Los síntomas de una enfermedad son la manera en que el cuerpo nos cuenta la mosca que le ha picado. No digo con esto que uno tenga que sorber mocos quince días, pero sí que le demos al cuerpo el tiempo de expresarse antes de tapar a todo correr el agujero de la olla a presión por el que se escapa la tensión, el estrés, la tristeza, la confusión, la soledad, lo que sea. Somos un cuerpo pensante y cuando el pensamiento no reconoce que debe parar a tiempo, el cuerpo acciona el freno de seguridad y hasta ahí hemos llegado. No pasa nada por parar la máquina; uno se acurruca el tiempo necesario para recomponer el desconchón en la autoestima o cualquier otro derrumbe emocional y cotidiano. El mundo sigue exactamente igual sin nosotros.

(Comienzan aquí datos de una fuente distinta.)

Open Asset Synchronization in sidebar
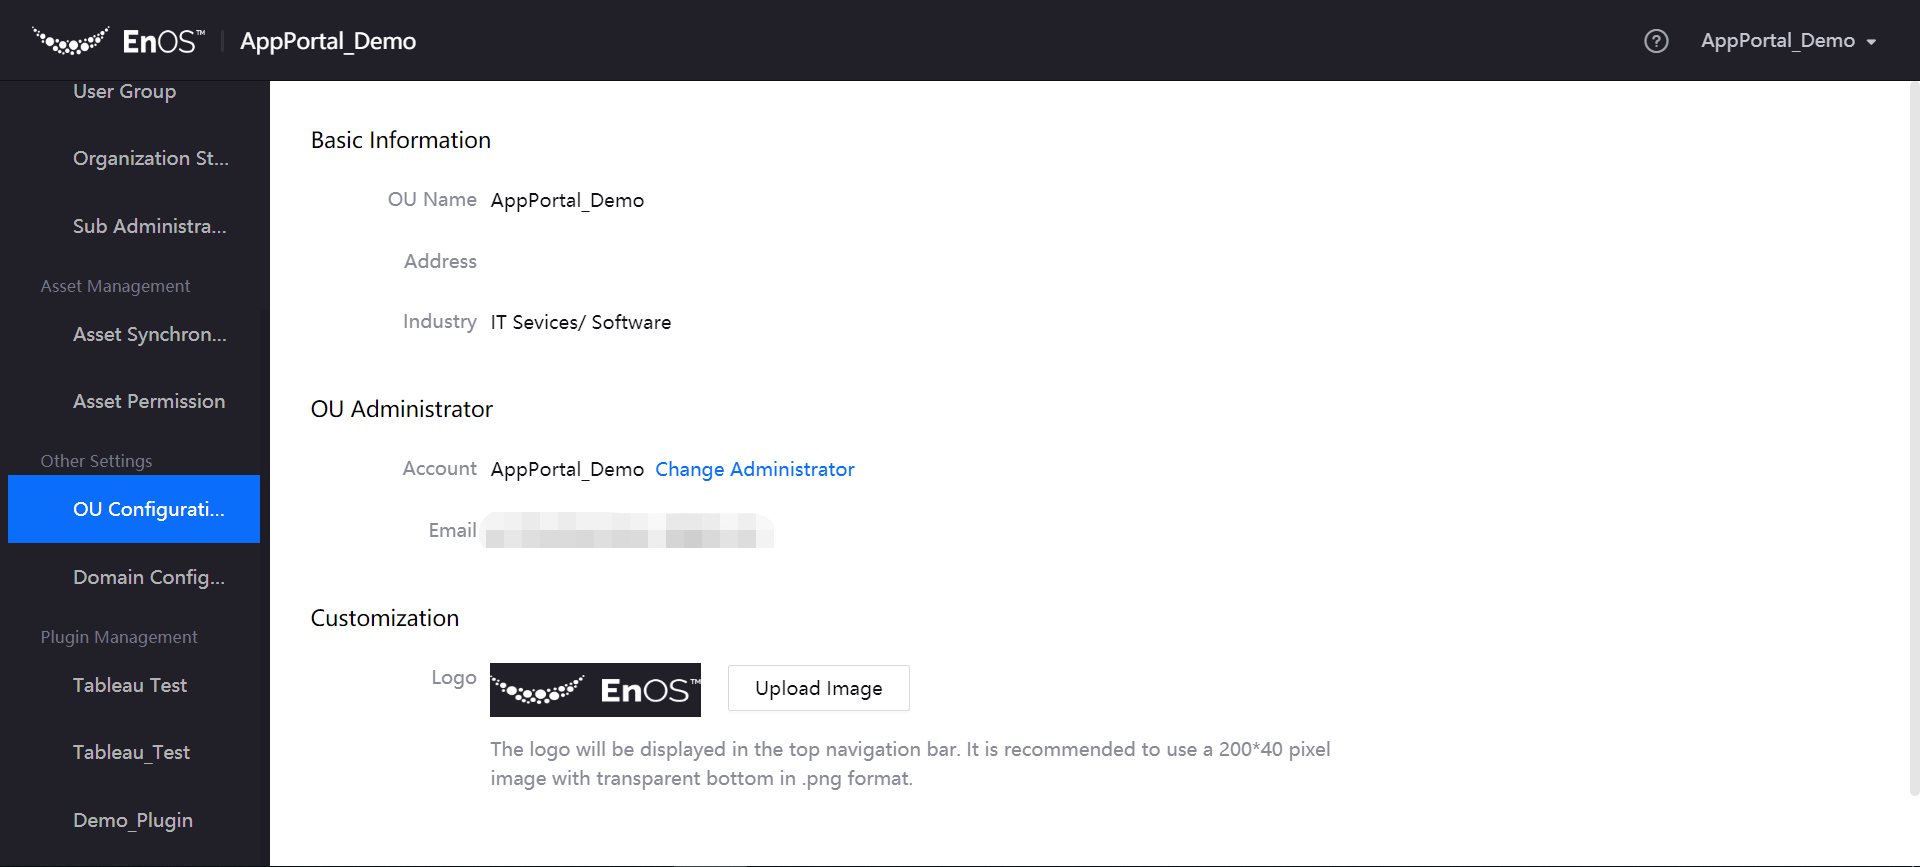 pyautogui.click(x=149, y=334)
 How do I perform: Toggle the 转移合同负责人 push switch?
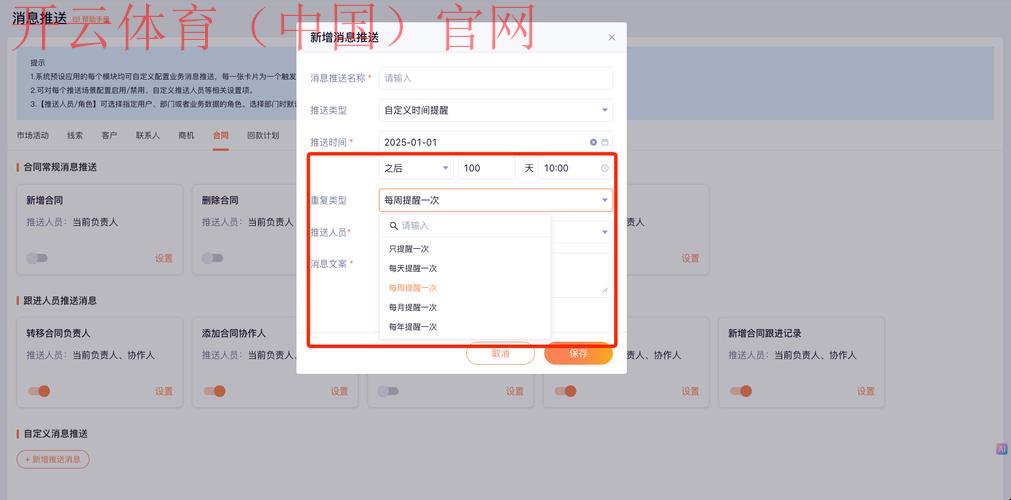pyautogui.click(x=38, y=391)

Igual que en una partitura musical escribimos tiempo sin notas tan importante como las notas mismas, así este tiempo de inactividad de las pequeñas enfermedades es importante y puede tomarse como un descanso larvario del que nos desperezaremos con alas nuevas. Pero para eso hay que dejar hablar al cuerpo y escuchar sus quejas.

Hágame caso, la próxima vez que empiece a estornudar, tire el ibuprofeno por la ventana, métase en la cama con un buen libro y a sorber, que son dos días.